BELLUS Health, a clinical-stage biopharmaceutical company, announced the planned trial design for SOOTHE, the company’s phase 2b dose confirmation trial evaluating the efficacy and safety of BLU-5937 in refractory chronic cough (RCC). The phase 2b trial is designed based on the results from the company’s previous phase 2 RELIEF trial including the finding that baseline cough frequency is a key indicator of treatment benefit.
“Building on the results from our RELIEF trial where there was a significant and clinically meaningful improvement observed in patients with baseline cough frequencies =20 coughs per hour when treated with BLU-5937, we believe our plan to recruit patients with baseline cough frequencies >25 coughs per hour for the SOOTHE trial provides the best strategy for success in this patient population,” said Cathy Bonuccelli, chief medical officer at BELLUS Health. “Additional exploratory arms of patients with baseline cough frequencies <25 coughs per hour will allow us to collect additional data to better inform the design of our phase 3 program.”

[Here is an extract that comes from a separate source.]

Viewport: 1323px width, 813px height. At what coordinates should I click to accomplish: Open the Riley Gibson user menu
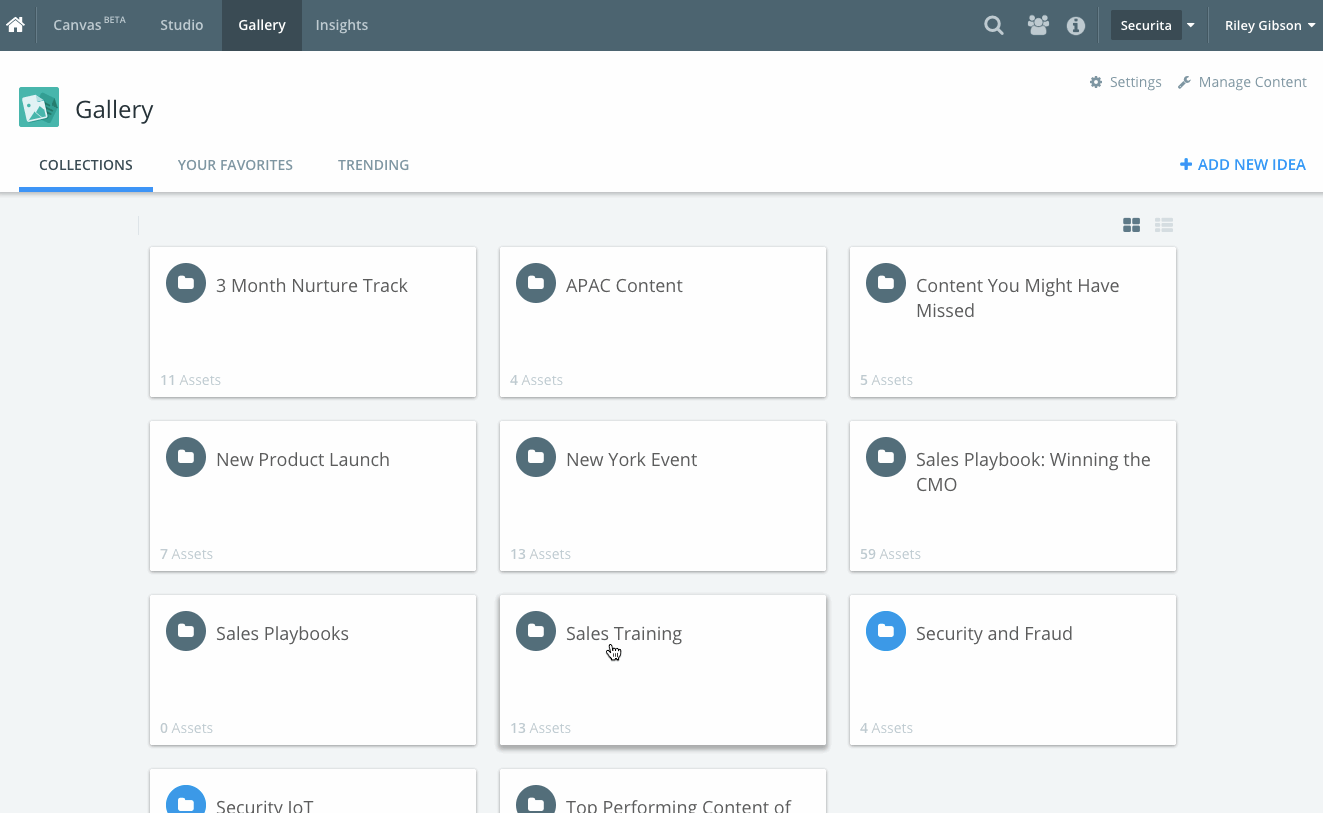pyautogui.click(x=1269, y=26)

The SOOTHE phase 2b trial is planned as a multicenter, randomized, double-blind, 4-week, parallel arm study evaluating three doses of BLU-5937 (12.5 mg, 50 mg and 200 mg BID) in 280 patients with refractory chronic cough versus placebo. 240 participants with a baseline cough count of =25 awake coughs per hour are expected to be randomized across four arms (1:1:1:1) evaluating the three active doses and placebo in the main study. Treatment arms will be stratified by baseline awake cough frequency to help balance the baseline cough count across trial arms. The primary efficacy endpoint will be the placebo-adjusted change in the 24-hour cough frequency using a cough recorder in the main study. An additional 40 participants with a baseline cough count <25 awake coughs per hour are expected to be randomized across 2 arms (1:1) evaluating one active dose (200 mg BID) and placebo to further investigate the effect of BLU-5937 in an exploratory analysis.
The trial is expected to enroll participants in approximately 100 sites, including 50 centers in the United States. The first patient is expected to be dosed in Q4 2020.
An interim analysis is expected to be conducted once 50% of patients have completed the main study and is anticipated in mid-2021. Using a predefined probability of efficacy hurdle, results from the interim analysis may be used to help select dose(s) for Phase 3 and initiate phase 3 planning, including health authority interactions. Topline results from SOOTHE are expected in 2H 2021.
The Company has confirmed a meeting with FDA in Q4 2020 and any adjustments to trial design or our expected timeline based on FDA feedback will be disclosed thereafter.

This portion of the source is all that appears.